> _PASSAGE TO READ_:
85 Geophysical surveys near Strontian, Highland Region [2.71 Mb]

G S Kimbell (1986)

Reconnaissance VLF–EM and magnetic surveys were carried out over Ba–Pb–Zn prospects near Strontian. Rather than attempting to detect the economic minerals directly, which is unlikely to be practicable by geophysical methods, the trials concentrated on exploration for the crush zones and associated Permo–Carboniferous basic dykes that act as hosts to mineralisation. The VLF–EM method proved effective in delineating crush zones, whereas magnetic traverses detected the basic dykes. To the east of Bellsgrove mine a crush zone and dyke extend eastwards along the strike of the Strontian Main Vein. Several crush zones and associated dykes were identified in the Corrantee–Whitesmith area. Probable extensions are indicated to a number of known veins near Fee Donald mine.

86 Volcanogenic mineralisation in the Treffgarne area, south–west Dyfed, Wales [2.81 Mb]

M J Brown and others (1987)

An integrated programme of geological, geochemical and geophysical investigations in the Treffgarne area identified a zone of intense hydrothermal alteration associated with disseminated and vein pyrite within acid volcanic and sedimentary rocks of the Roch Rhyolite Group. Reconnaissance geophysical surveys revealed a 6km zone of high chargeability coincident with rocks of the Roch Rhyolite Group. Following geological mapping and reconnaissance soil sampling, three boreholes were sited to investigate the geophysical anomalies. The acid volcanic rocks are all highly altered, characterised by exceptionally low total Na2O + CaO + K2O and high Al2O3, Fe, S and, locally, Sr and Ba. This is reflected mineralogically by the presence of corundum, baryte and abundant pyrite. The associated altered sedimentary and pyroclastic rocks are intensely sericitised and contain numerous veins and stringers of quartz and pyrite. Some samples of highly pyritiferous dark mudstone contain enhanced levels of gold. Evidence from geological mapping, lithogeochemistry and palaeontological studies suggests that the rocks of the Roch Rhyolite Group are of Lower Ordovician (Arenig) age—not Precambrian as previously documented. An Ordovician age enhances the mineral potential of the Roch Rhyolite Group because of the known association of Ordovician igneous activity with volcanogenic mineralisation in the southern Caledonides.

87 Exploration for stratabound mineralisation in Middle Dalradian rocks near Huntly, Grampian Region, Scotland*

J S Coats and others (1987)

Test drilling on geochemical and geophysical anomalies associated with very poorly exposed Middle Dalradian metasedimentary rocks of the Portsoy Group at Wellheads Farm, 4km WSW of Huntly, has revealed intraformational breccias, sulphidic graphitic chert and stratabound pyrite in graphitic quartzite—features that are favourable for the occurrence of stratabound base metals in the area. Adjacent basic––ultrabasic rocks, although not examined, are favourable for platinum and chromite investigation. Initial Zn anomalies in stream sediment were followed up by shallow and deep overburden sampling and by geophysical surveys (VLF–EM, IP and magnetic) along 5.2km of across–strike traverses over an area of 2.5km2. Metal dispersion is hydromorphically controlled in overburden (up to 30m thick) and probably also in biotite–muscovite schist—the principal bedrock type in boreholes 1–5, which is decomposed and leached to at least 30m below surface. A final, southernmost, borehole (No. 7) proved fresher rocks, including breccias and pyritic quartzites, chert and limestones. Further geochemical and geophysical surveys, followed by drilling with improved core recovery, are needed in this area, and deeper drilling is required further north to intersect unaltered mica schists.

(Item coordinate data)
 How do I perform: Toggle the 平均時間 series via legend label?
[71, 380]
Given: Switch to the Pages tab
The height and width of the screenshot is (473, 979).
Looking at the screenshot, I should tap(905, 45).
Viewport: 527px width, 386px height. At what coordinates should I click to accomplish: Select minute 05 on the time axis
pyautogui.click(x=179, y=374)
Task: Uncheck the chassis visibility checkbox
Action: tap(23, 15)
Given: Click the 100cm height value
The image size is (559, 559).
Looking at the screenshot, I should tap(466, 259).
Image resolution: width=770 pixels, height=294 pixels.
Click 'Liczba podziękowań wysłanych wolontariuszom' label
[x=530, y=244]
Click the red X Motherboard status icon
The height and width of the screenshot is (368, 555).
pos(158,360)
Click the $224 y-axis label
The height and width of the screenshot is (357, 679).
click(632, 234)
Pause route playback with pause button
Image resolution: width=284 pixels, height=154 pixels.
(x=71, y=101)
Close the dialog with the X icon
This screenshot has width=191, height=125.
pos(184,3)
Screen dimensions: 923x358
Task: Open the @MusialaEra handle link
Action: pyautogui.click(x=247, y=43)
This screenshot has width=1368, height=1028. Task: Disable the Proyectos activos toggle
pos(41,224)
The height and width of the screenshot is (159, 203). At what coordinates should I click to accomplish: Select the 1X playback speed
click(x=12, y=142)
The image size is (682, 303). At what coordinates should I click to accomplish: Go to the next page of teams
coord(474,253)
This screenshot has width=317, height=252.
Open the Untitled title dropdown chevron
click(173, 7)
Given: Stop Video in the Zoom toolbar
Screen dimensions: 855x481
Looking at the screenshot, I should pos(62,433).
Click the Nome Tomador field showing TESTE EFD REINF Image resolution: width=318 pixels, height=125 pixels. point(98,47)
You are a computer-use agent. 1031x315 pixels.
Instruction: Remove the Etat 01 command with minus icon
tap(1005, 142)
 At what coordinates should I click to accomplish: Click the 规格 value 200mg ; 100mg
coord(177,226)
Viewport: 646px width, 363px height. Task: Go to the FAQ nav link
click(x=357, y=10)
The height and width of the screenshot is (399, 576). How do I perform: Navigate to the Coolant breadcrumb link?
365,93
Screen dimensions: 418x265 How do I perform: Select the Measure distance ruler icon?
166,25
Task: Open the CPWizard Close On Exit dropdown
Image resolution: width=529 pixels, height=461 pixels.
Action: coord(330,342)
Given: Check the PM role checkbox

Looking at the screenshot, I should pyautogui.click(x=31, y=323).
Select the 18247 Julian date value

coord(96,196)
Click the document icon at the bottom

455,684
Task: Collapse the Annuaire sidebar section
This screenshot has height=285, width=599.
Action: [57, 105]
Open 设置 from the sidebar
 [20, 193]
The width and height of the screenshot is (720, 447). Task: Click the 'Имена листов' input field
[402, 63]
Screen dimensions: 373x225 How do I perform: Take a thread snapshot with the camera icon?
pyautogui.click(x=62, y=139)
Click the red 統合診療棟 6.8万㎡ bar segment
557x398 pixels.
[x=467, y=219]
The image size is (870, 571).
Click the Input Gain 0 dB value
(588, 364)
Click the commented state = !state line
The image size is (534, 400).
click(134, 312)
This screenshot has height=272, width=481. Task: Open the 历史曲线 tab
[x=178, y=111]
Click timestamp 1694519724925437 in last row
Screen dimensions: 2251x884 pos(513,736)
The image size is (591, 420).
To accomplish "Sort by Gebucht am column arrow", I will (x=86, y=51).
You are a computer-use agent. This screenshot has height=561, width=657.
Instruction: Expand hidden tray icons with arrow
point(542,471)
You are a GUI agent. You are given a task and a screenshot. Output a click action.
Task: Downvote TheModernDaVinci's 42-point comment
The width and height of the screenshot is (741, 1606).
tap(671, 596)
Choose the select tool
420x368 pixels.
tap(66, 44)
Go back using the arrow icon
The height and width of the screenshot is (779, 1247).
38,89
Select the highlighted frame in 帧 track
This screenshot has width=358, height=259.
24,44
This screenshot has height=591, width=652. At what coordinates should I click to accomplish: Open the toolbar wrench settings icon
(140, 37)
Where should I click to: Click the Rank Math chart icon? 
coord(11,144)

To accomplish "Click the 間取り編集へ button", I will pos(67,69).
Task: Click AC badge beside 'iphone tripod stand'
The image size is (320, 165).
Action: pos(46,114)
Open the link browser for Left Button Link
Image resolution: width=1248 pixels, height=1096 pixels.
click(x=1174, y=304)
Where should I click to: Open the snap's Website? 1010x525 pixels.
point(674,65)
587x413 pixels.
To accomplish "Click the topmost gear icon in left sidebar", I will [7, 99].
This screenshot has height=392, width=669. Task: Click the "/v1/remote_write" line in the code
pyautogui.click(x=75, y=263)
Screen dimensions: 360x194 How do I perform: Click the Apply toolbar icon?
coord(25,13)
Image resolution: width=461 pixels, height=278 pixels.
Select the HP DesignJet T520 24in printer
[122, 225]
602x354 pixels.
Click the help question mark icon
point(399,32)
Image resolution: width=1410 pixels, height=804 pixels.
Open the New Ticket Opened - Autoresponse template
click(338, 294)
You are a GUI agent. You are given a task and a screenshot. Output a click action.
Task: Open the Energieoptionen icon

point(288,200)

> _EXERCISE_: According to the mineral exploration abstracts, which geophysical method proved effective in delineating crush zones near Strontian?

> _TASK SOLUTION_: The VLF–EM method.